迭代 DataFrame,评估列值,并将值设置为第三列
Iterating over a DataFrame, evaluating column values, and setting value to a third column
我一直在尝试遍历 DataFrame 或应用函数,以便根据 DataFrame 中的其他 2 列更改 DataFrame 特定列中的内容。
我有一个像这样的 df:
df = pd.DataFrame({'Age_type' : pd.Series(['Adult','Adult','Child','Child']),
'Gender' : pd.Series(['Female','Male','Female','Female'])
})
Gender Age_type Group
0 Female Adult
1 Male Adult
2 Female Child
3 Female Child
而且我想给每个案例设置一个分组,思路是这样的:
if gender == 'Female' and age_type == 'Adult':
group = 'Group A'
elif gender == 'Female' and age_type == 'Child':
group = 'Group B'
elif gender == 'Male' and age_type == 'Adult':
group = 'Group C'
elif gender == 'Male' and age_type == 'Child':
group = 'Group D'
我曾尝试使用 .apply(function),因为据我所知,您永远不应该在迭代 DataFrame 时修改它(所以这会使 for 循环不是一个选项?)。
我试过:
def set_group(data):
gender = data['Gender']
age_type = data['Age_type']
if gender == 'Female' and age_type == 'Adult':
data['Group'] = 'Group A'
elif gender == 'Female' and age_type == 'Child':
data['Group'] = 'Group B'
elif gender == 'Male' and age_type == 'Adult':
data['Group'] = 'Group C'
elif gender == 'Male' and age_type == 'Child':
data['Group'] = 'Group D'
return None
df['Group'].apply(set_group)
但我不断收到如下错误:
类型错误:字符串索引必须是整数,而不是 str
知道如何迭代 DataFrame、读取一些列并基于此为另一列设置值吗?
谢谢!
试试这个:
dfx['group'] = ""
dfx['group'] = np.where((dfx['Gender']=='Female')&(dfx['Age_type']=='Adult'),'A', dfx['group'])
dfx['group'] = np.where((dfx['Gender']=='Female')&(dfx['Age_type']=='Child'),'B', dfx['group'])
dfx['group'] = np.where((dfx['Gender']=='Male')&(dfx['Age_type']=='Adult'),'C', dfx['group'])

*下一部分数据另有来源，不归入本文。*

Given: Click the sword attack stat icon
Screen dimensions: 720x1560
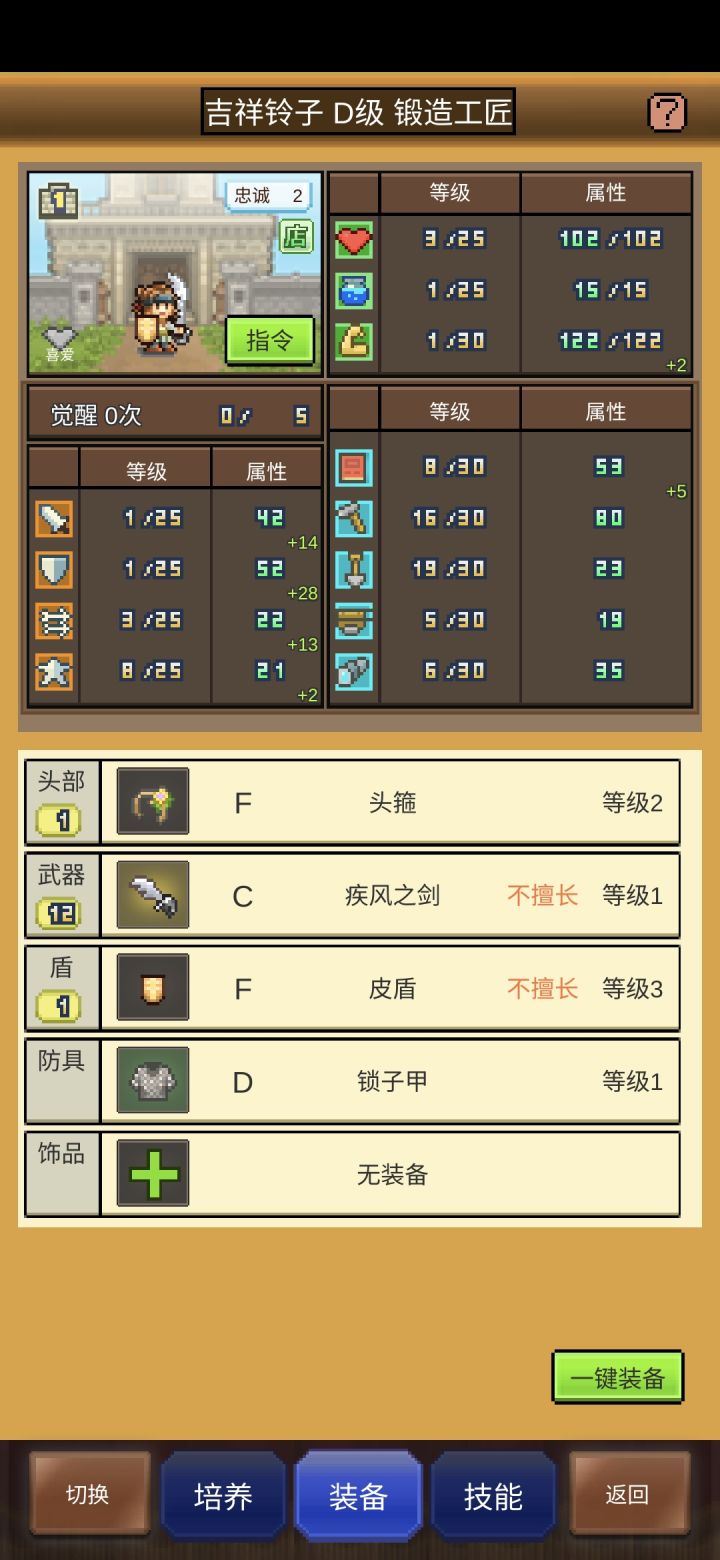Looking at the screenshot, I should point(54,518).
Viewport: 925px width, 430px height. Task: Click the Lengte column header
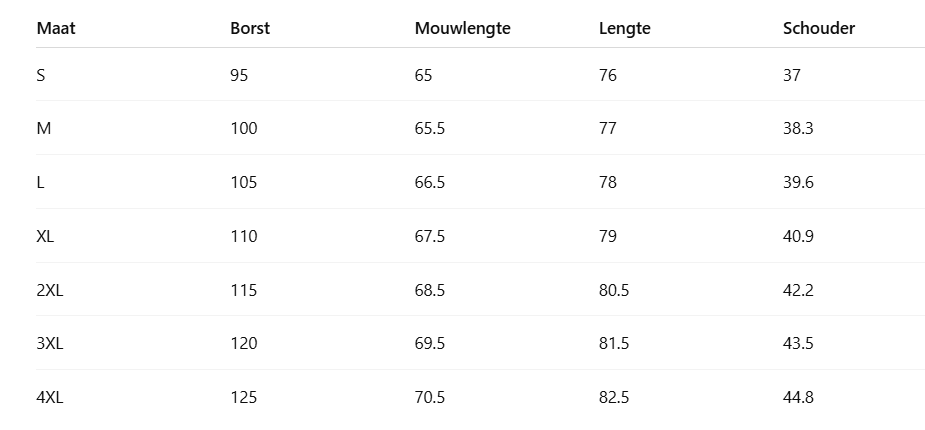624,28
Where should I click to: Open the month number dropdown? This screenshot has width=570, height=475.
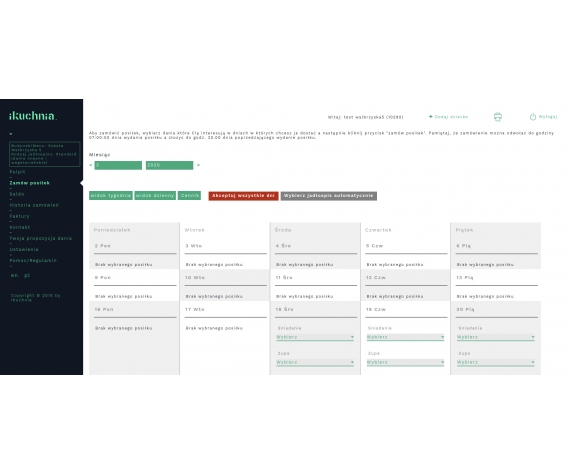(118, 165)
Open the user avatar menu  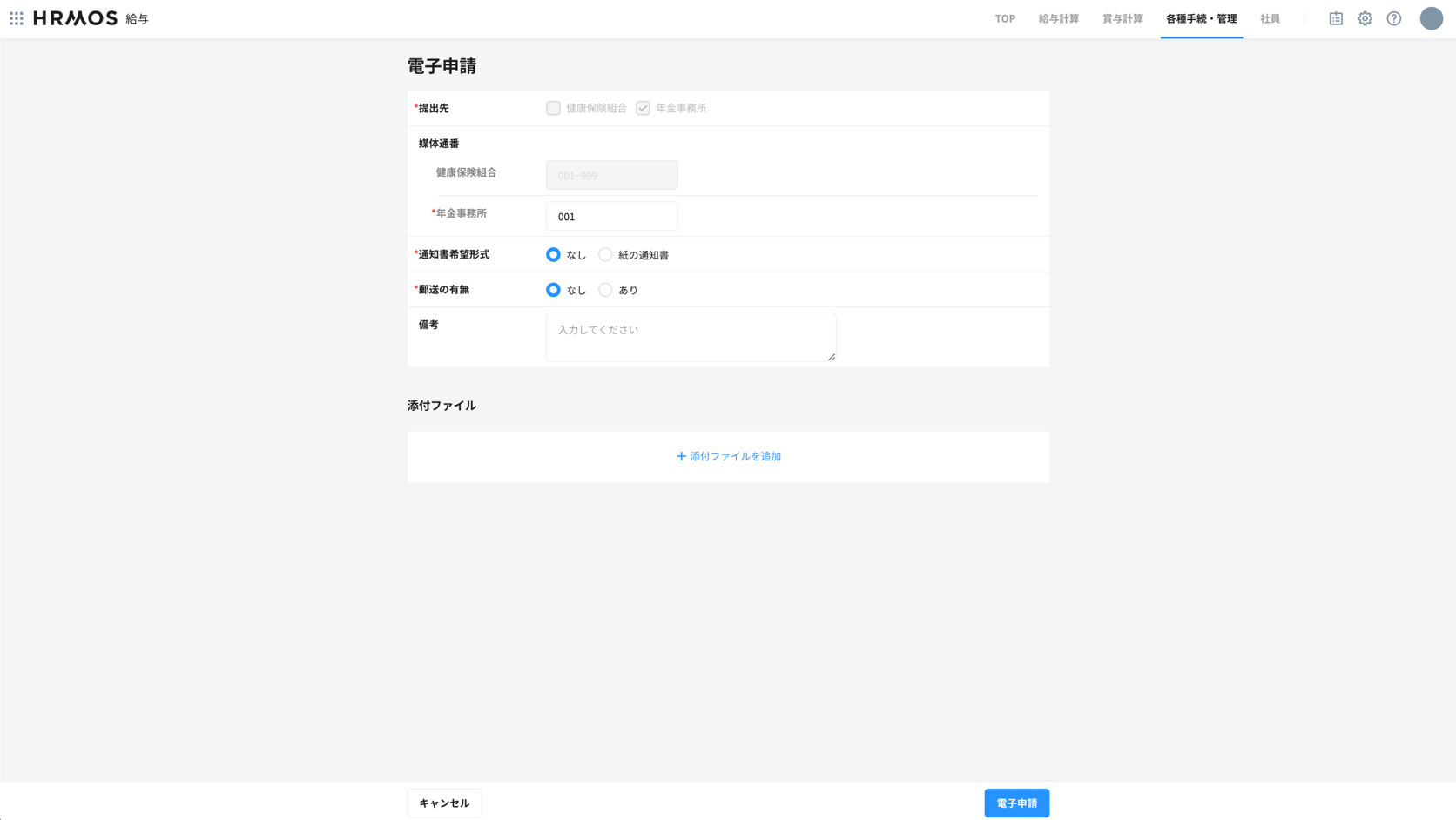click(1431, 18)
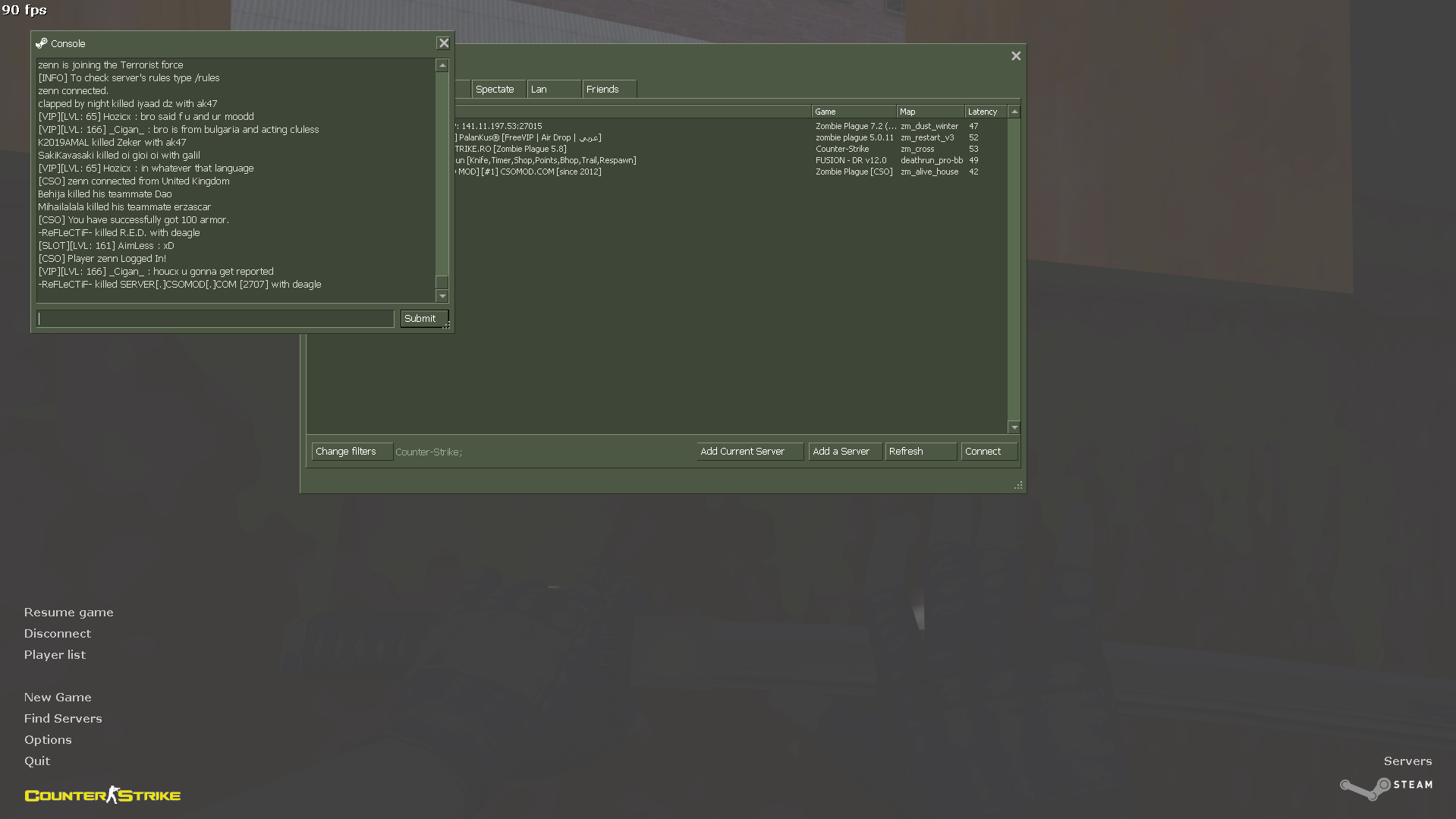Focus the console command input field

215,319
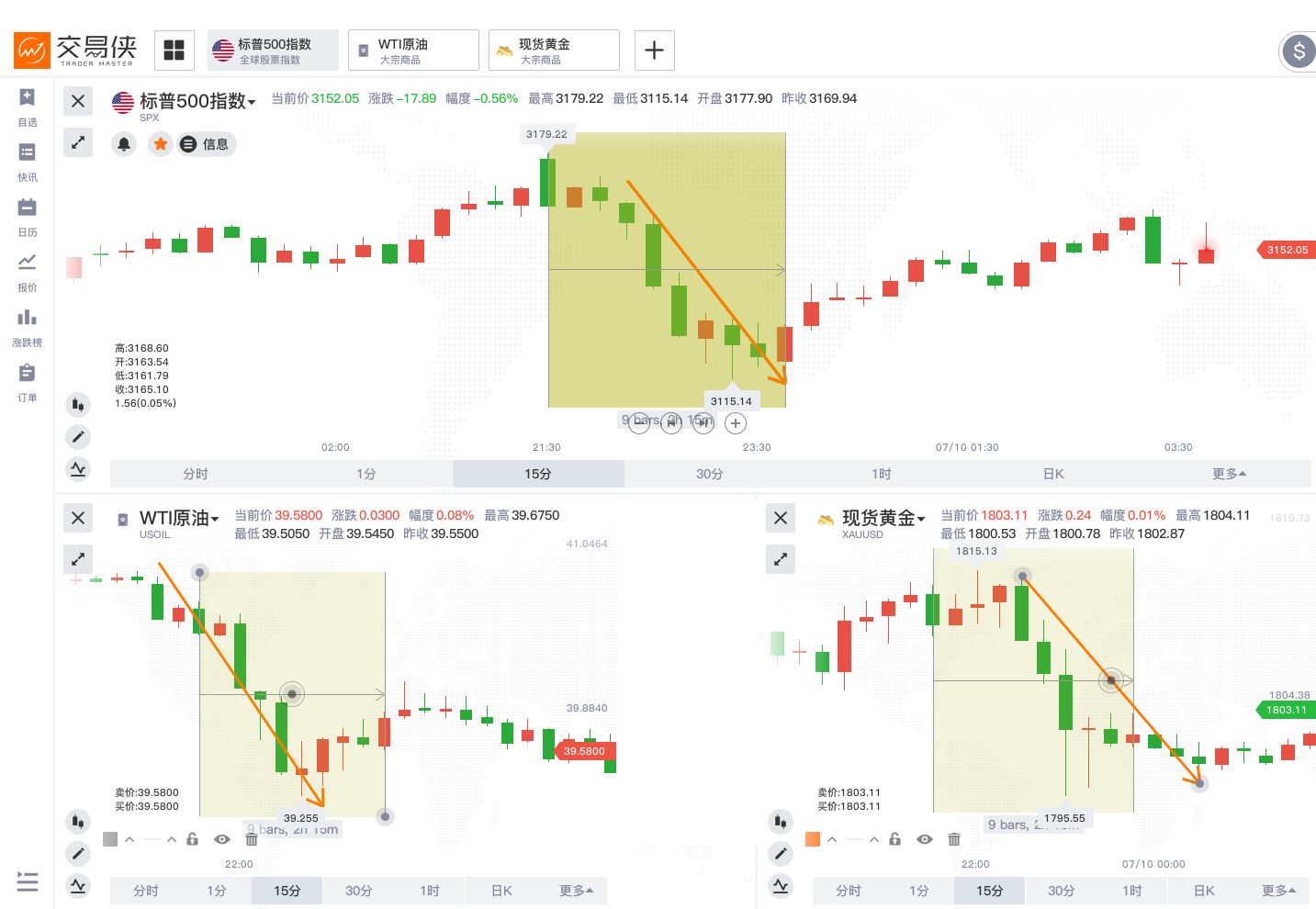1316x909 pixels.
Task: Select 30分 timeframe on S&P chart
Action: [x=709, y=474]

dfx['group'] = np.where((dfx['Gender']=='Male')&(dfx['Age_type']=='Child'),'D', dfx['group'])
这个怎么样?
In [96]: df
Out[96]:
Age_type Gender
0 Adult Female
1 Adult Male
2 Child Female
3 Child Female
In [97]: m = {'FemaleAdult': 'Group A',
...: 'FemaleChild': 'Group B',
...: 'MaleAdult': 'Group C',
...: 'MaleChild': 'Group D'}
In [98]: df['group'] = (df.Gender + df.Age_type).map(m)
In [99]: df
Out[99]:
Age_type Gender group
0 Adult Female Group A
1 Adult Male Group C
2 Child Female Group B
3 Child Female Group B
我一直在尝试遍历 DataFrame 或应用函数,以便根据 DataFrame 中的其他 2 列更改 DataFrame 特定列中的内容。
我有一个像这样的 df:
df = pd.DataFrame({'Age_type' : pd.Series(['Adult','Adult','Child','Child']),
'Gender' : pd.Series(['Female','Male','Female','Female'])
})
Gender Age_type Group
0 Female Adult
1 Male Adult
2 Female Child
3 Female Child
而且我想给每个案例设置一个分组,思路是这样的:
if gender == 'Female' and age_type == 'Adult':
group = 'Group A'
elif gender == 'Female' and age_type == 'Child':
group = 'Group B'
elif gender == 'Male' and age_type == 'Adult':
group = 'Group C'
elif gender == 'Male' and age_type == 'Child':
group = 'Group D'
我曾尝试使用 .apply(function),因为据我所知,您永远不应该在迭代 DataFrame 时修改它(所以这会使 for 循环不是一个选项?)。
我试过:
def set_group(data):
gender = data['Gender']
age_type = data['Age_type']
if gender == 'Female' and age_type == 'Adult':
data['Group'] = 'Group A'
elif gender == 'Female' and age_type == 'Child':
data['Group'] = 'Group B'
elif gender == 'Male' and age_type == 'Adult':
data['Group'] = 'Group C'
elif gender == 'Male' and age_type == 'Child':
data['Group'] = 'Group D'
return None
df['Group'].apply(set_group)
但我不断收到如下错误: 类型错误:字符串索引必须是整数,而不是 str
知道如何迭代 DataFrame、读取一些列并基于此为另一列设置值吗?
谢谢!
试试这个:
dfx['group'] = ""
dfx['group'] = np.where((dfx['Gender']=='Female')&(dfx['Age_type']=='Adult'),'A', dfx['group'])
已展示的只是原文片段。